But let’s reconsider the affordances of the paper version of a newspaper or magazine or journal which an e-variant needs to equal or enhance. I can abuse a newspaper. I don’t need to worry about dropping it, spilling tea on it, or spreading margarine/jam across its surface. Also the paper newspaper is multi-sectioned so my spouse can be kept occupied until we are ready to do an exchange of sections. But to achieve the last of these functions we would need two Amazon Kindles at ~£400 cost for their purchase plus perhaps even two subscriptions to the relevant newspapers downloads. But the Asus eEEPC does allow me to connect to, say, The Times or the Guardian and listen to a piece of music or watch a video clip referred to in an article; and that would be even more convenient had I already been reading the article online.
Some of the above is undoubtedly the result of learned behaviour on my part that could perhaps be unlearned. So should I stop traveling down to the newspaper shop and just read the online version in order to prepare myself for the Amazon Kindle experience? I’ll see if I can pluck up the courage to try this for a week or so. Of course then I may simply have confirmed I don’t need a dedicated e-book reader at all … perhaps all I need is a second generation even lighter eEEPC-type device? Or maybe, just maybe, Plastic Logic’s light weight A4 clipboard type device (or similar) I highlighted earlier will have come to dominate the world by that time?
The ebook as a delivery vehicle for newspapers and magazines may be important to the future of all these technologies. Why? Some may argue (Guardian, 14 August 2008) that rather than ebooks defining this market and technology it is e-newspapers, e-magazines, and e-journals that will do so, e.g. news, short features, columns and for scholarly use e-articles/e-papers. In fact any scenario in which information, analysis, and commentary needs to be rapidly updated. I can well envisage the student or academic with, whatever device, within range of a ‘filling station’ with which they have an account having the data automatically updated.
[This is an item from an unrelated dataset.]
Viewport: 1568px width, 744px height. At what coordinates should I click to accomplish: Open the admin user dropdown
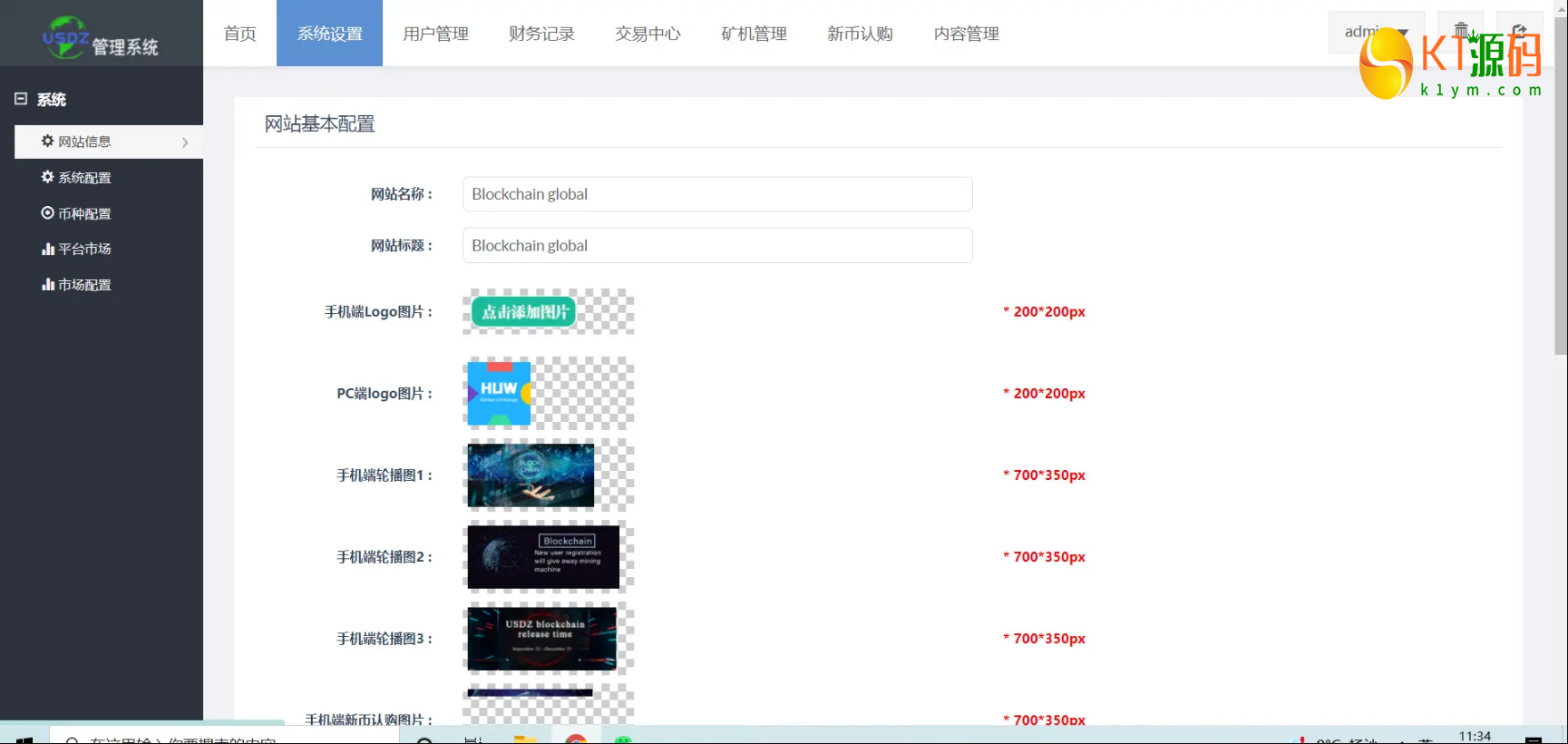click(x=1375, y=32)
The TextOnPhone YouTube demonstration offered earlier is a good example of what could be possible although the viewing experience on the small Apple iPhone screen is probably not optimum for anything other than text or video clips (let’s call that bite size learning). The ‘account’ could well be a subscription to a newspaper, magazine, journal or with a University with whom they have registered and who then automatically authenticates their download for, say current course materials or assignments. But for such a possible future to work it would require an ebook platform (whatever form that takes) which was not tethered to one supplier or publisher. Being a professional sceptic, however, unless the UK HE sector gets its act together I can well envisage University X opting for brand ‘abc’ ebook reader and University Y opting for brand ‘def’ and University Z opting for brand ‘ghi’ with none of the content being really interchangeable despite the claims of the companies that enter this space. An open source ebook reader with the best characteristics of the current crop, plus a standard content format, and a flexible display anyone? Maybe an MIT or Asus would be interested?
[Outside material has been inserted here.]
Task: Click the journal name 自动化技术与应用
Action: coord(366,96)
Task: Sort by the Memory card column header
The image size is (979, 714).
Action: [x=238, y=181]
I think that there is a major flaw, however, in the contention that the killer application for the ebook may actually end up being the newspaper and magazine. Unlike the book where the content is the revenue generator, the business model for the newspaper and magazine industry is usually premised on advertising and not the content. But it is exactly that collapsing advertising revenue as a result of competition with online services which is undermining the conventional paper publishing and distribution model and forcing a move online. But … Advertising means colour; and colour on production quality ebooks is a yet nowhere to be seen (although there are technologies that look promising in this regard). So this generation of strictly black and white ebook devices look like unlikely candidates to lead an electronic newspaper revolution. A more optimistic scenario, however, could see the synergy of a new generation of ubiquitous and affordable readers (perhaps a Plastic Logic type device), attractive subscription and download packages via, say, the 3G mobile phone network (a la Amazon Kindle) and the ability to respond directly to advertisements via the same network actually reviving the fortunes of newspaper and magazine publishers et al because they become major online services in their own right. But not if they indulge themselves in meaningless proprietary content format wars, DRM, and tethered devices. After all, a newspaper or magazine in its paper form is a transient time-limited artefact which is usually destined for the recycle bin after everyone in a household, train, or plane has read it, so why make things more complicated by placing barriers in the way of potential consumers of the digital variants? Instead effort should be expended on making it easy for them to subscribe to a publication at a reasonable cost and then provide them with a good user experience that justifies the use of a standardized or multiformat digital reader.
The Filling Stations?
In the earlier days of motoring loyalty to a particular filling station brand was not just a matter of individual preference because there were engine critical variations in the blends of fuel offered by different refineries. Consequently, the guidance to fill up only at, say, “S..ll” garages was more of a necessity rather than a recommendation. Today any mass automobile manufacturer producing a vehicle, no matter how desirable, that could only be fueled at a specific chain of garages would soon be out of business. But yet here we have just such a scenario with developers and distributors of ebooks and other vehicles attempting to impose such constraints or ‘tethering’; in some cases, e.g. Apple iPhone and Apple iPod, with considerable success. As indicated in other recent Auricle postings Jonathan Zittrain’s The Future of the Internet: And How to Stop It highlights the risks to our future freedoms we risk by accepting such constraints.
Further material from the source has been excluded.